▸ **TEKS BACAAN**
**********

Ada perempuan lain yang tidak cepat marah, tidak lekas naik darah, dan ia mempersembahkan makanan, minuman, …. dan ia tidak suka iri hati, tidak diliputi dengki den benci …….
Perempuan ini setelah meninggal akan bertumimbal lahir lagi, baik di dunia ini maupun di alam mana pun dengan paras yang cantik, sedap dipandang, elok sekali, kaya raya, mempunyai wibawa yang besar, serta memiliki harta dan pengaruh.
A.III.40
Membunuh makhluk hidup, oh Bhikkhu, menganjurkan, melakukan sendiri, dan sering dilakukan akan membawa orang tersebut setelah meninggal bertumimbal lahir di alam neraka, di alam binatang, atau di alam setan. Bahkan sekurang-kurangnya, akibat sering membunuh mahluk hidup membuat orang tersebut pendek umur.
Mengambil milik orang lain, menganjurkan, melakukan sendiri, dan sering dilakukan akan membawa orang tersebut setelah meninggal bertumimbal lahir di alam neraka, di alam binatang, atau di alam setan. Bahkan sekurang-kurangnya, akibat sering mengambil milik orang lain membuat orang tersebut kehilangan miliknya.

**********

▸ **DAFTAR BARIS**
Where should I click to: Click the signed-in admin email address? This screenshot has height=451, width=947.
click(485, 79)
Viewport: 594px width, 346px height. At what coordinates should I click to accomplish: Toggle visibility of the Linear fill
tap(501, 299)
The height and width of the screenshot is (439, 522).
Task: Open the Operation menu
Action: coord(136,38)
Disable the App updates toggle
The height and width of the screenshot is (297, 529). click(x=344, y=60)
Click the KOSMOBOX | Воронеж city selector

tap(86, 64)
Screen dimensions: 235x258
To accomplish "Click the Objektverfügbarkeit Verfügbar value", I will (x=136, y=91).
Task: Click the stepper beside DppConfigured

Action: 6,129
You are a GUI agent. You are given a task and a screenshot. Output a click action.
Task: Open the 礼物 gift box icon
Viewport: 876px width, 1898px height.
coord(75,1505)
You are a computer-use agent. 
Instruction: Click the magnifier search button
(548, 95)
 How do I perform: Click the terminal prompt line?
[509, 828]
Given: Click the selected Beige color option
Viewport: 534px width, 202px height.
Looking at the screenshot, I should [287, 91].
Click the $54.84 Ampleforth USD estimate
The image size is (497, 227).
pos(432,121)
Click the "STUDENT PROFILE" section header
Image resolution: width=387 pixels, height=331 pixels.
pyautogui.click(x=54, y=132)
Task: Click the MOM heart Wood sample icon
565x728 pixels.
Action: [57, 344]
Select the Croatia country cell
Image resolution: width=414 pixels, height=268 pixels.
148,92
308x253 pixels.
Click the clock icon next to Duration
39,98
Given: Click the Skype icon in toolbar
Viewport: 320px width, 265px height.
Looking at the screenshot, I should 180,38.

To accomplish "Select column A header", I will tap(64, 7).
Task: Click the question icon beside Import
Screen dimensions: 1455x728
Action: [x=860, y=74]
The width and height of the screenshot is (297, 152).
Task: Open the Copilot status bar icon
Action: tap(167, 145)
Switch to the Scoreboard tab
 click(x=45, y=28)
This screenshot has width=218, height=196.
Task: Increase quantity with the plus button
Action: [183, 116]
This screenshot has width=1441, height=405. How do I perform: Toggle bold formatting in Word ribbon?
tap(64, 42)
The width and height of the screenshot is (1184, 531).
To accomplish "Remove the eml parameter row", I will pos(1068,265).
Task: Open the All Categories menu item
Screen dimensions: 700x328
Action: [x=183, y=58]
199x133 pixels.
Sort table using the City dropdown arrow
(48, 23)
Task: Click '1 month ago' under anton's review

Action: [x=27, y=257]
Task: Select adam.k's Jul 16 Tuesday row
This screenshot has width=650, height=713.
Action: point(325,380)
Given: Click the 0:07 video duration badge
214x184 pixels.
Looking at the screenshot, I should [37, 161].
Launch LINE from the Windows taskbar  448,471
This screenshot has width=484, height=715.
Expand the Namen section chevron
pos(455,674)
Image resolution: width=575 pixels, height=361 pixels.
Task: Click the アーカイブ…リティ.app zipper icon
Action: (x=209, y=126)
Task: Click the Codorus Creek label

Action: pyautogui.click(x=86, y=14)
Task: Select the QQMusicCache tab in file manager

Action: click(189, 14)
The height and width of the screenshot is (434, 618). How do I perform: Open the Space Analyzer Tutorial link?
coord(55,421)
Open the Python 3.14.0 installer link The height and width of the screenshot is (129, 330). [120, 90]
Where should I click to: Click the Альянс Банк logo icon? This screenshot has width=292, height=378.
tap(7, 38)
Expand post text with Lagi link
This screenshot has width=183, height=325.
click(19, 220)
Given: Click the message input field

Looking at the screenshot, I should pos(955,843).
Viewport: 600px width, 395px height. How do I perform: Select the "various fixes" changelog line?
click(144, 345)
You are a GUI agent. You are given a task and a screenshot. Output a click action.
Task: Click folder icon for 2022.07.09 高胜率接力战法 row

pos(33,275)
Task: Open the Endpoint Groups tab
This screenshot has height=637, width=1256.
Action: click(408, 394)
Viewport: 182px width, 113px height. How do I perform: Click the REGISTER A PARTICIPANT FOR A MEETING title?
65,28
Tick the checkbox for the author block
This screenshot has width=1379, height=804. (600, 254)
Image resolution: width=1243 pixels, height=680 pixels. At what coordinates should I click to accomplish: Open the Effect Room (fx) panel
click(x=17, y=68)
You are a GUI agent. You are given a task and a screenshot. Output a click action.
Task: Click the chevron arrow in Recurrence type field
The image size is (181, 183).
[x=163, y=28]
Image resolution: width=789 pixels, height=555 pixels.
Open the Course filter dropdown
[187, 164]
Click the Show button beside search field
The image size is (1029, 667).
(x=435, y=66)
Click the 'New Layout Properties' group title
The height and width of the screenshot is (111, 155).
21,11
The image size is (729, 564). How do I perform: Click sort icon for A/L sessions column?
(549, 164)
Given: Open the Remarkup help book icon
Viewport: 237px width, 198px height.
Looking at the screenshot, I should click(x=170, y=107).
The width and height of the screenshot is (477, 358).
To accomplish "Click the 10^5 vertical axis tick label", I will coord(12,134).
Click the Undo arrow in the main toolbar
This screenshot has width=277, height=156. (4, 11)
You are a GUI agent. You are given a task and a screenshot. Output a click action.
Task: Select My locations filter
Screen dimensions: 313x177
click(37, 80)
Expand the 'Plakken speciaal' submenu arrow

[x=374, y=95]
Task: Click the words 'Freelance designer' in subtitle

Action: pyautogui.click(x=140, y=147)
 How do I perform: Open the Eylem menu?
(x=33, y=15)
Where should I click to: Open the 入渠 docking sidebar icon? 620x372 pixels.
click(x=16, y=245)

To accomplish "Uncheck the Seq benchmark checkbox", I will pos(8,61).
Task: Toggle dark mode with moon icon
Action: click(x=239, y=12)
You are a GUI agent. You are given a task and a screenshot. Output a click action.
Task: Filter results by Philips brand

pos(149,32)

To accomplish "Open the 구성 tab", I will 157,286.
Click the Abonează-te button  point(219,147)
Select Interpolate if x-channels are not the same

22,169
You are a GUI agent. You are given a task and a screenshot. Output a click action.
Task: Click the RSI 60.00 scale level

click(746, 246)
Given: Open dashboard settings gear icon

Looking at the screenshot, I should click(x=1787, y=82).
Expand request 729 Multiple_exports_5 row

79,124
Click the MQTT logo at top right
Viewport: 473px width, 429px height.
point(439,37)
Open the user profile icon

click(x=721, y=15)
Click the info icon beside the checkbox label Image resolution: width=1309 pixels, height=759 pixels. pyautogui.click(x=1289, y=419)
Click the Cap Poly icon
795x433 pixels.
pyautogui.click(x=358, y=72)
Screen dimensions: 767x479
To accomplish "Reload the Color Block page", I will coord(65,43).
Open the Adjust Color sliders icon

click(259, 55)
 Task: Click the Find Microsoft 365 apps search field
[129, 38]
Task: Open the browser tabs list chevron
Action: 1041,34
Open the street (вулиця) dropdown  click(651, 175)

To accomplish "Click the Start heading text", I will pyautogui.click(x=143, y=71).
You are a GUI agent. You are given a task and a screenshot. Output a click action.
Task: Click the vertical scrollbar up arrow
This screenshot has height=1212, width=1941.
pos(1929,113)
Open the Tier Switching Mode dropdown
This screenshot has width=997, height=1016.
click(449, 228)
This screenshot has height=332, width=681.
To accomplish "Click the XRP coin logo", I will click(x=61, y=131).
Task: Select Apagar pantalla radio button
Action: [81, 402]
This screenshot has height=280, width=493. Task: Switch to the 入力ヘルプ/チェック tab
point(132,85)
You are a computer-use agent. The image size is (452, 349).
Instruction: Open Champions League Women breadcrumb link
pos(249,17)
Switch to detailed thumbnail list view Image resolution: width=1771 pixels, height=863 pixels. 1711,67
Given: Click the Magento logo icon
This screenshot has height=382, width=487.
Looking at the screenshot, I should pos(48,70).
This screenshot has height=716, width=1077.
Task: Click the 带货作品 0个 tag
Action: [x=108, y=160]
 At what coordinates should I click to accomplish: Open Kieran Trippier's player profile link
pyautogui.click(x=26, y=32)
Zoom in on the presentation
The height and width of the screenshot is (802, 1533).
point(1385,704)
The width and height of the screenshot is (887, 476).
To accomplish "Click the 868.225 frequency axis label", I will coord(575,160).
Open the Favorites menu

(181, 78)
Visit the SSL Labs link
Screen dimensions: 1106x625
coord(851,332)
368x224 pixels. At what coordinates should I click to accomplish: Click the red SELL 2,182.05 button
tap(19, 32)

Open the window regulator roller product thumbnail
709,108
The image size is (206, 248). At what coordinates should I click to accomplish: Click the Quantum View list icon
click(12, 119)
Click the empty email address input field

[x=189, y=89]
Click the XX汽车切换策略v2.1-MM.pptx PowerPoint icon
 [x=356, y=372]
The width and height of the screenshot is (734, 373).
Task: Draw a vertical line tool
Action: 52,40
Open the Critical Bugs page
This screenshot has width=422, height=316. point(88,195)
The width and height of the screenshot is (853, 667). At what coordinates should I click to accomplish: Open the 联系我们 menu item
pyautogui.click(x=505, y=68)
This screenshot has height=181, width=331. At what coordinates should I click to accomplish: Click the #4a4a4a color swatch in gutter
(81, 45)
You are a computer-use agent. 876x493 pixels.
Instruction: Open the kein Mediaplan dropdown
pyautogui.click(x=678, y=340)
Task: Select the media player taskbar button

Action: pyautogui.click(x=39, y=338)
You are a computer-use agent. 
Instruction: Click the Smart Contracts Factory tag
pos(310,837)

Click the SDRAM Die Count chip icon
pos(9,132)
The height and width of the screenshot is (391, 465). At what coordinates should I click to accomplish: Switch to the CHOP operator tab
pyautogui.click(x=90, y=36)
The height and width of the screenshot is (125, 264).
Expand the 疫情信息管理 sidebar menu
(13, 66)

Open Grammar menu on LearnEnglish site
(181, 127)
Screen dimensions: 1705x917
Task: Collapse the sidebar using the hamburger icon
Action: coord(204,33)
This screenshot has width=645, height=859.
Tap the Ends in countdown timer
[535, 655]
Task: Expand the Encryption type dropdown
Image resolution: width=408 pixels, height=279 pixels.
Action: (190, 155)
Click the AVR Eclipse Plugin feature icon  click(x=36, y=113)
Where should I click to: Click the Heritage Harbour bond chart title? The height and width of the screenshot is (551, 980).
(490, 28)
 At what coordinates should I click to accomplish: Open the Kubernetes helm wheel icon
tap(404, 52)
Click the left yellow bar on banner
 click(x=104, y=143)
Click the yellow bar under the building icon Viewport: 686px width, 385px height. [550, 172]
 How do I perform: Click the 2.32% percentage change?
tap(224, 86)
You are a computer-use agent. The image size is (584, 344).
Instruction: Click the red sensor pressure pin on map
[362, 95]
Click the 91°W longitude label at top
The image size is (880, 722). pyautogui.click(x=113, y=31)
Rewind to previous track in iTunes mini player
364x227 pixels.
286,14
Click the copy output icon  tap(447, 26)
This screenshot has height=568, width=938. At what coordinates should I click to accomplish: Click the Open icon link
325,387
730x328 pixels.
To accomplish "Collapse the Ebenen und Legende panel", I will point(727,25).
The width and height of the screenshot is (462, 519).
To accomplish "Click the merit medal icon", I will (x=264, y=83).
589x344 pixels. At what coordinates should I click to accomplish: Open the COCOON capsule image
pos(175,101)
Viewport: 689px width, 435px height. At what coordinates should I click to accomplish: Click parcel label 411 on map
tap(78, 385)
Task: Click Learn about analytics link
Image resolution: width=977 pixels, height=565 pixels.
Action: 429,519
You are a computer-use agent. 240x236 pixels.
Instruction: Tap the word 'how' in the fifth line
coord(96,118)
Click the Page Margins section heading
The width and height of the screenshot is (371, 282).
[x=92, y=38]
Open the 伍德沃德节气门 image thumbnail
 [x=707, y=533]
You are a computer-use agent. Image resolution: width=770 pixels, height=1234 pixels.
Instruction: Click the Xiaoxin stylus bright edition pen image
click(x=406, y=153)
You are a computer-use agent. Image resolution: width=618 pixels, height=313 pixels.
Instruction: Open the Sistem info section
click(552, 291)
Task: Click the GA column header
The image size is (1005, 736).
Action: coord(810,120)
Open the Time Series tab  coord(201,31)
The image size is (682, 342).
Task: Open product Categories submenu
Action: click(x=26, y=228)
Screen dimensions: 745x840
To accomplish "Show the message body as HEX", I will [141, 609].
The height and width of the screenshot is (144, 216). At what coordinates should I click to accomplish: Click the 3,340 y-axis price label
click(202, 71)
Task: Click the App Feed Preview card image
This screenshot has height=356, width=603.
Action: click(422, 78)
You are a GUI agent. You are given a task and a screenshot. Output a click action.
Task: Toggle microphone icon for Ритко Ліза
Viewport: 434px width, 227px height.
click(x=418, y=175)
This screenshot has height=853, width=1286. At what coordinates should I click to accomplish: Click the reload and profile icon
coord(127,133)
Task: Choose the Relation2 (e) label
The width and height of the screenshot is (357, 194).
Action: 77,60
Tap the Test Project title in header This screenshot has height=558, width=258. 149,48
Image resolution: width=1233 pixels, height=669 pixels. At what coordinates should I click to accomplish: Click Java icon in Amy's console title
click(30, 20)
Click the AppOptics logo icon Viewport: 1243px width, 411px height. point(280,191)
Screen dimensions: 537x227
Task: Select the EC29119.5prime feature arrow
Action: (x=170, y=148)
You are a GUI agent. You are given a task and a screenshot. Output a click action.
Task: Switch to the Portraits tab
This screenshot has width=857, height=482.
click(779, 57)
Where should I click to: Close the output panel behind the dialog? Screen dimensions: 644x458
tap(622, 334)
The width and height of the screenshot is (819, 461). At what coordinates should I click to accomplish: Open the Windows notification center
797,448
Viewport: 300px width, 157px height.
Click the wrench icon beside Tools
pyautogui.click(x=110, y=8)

**********

▸ **TUGAS ANDA**
Lanjutkan teks tentang akibat perbuatan dan tumimbal lahir dari kalimat terakhirnya. Baris-baris di atas tidak diperlukan.

▸ **JAWABAN**
Melakukan perbuatan asusila, menganjurkan, melakukan sendiri, dan sering dilakukan akan membawa orang tersebut setelah meninggal bertumimbal lahir di alam neraka, di alam binatang, atau di alam setan. Bahkan sekurang-kurangnya, akibat sering melakukan perbuatan asusila membuat orang tersebut dijauhi dan dimusuhi oleh lingkungannya.
Berdusta, menganjurkan, melakukan sendiri, dan sering dilakukan akan membawa orang tersebut setelah meninggal bertumimbal lahir di alam neraka, di alam binatang, atau di alam setan. Bahkan sekurang-kurangnya, akibat sering berdusta membuat orang tersebut mendapat tuduhan atas sesuatu yang tidak dilakukannya.
Sering membicarakan keburukan orang lain, menganjurkan, melakukan sendiri, dan sering dilakukan akan membawa orang tersebut setelah meninggal bertumimbal lahir di alam neraka, di alam binatang, atau di alam setan. Bahkan sekurang-kurangnya, akibat dari orang yang suka menceritakan keburukan orang lain membuat ia ditinggalkan kawan-kawannya.
Menggunakan kata-kata kasar, menganjurkan, melakukan sendiri, dan sering dilakukan akan membawa orang tersebut setelah meninggal bertumimbal lahir di alam neraka, di alam binatang, atau di alam setan. Bahkan sekurang-kurangnya, akibat sering menggunakan kata-kata kasar membuat orang tersebut sering menerima kata-kata yang tidak menyenangkan.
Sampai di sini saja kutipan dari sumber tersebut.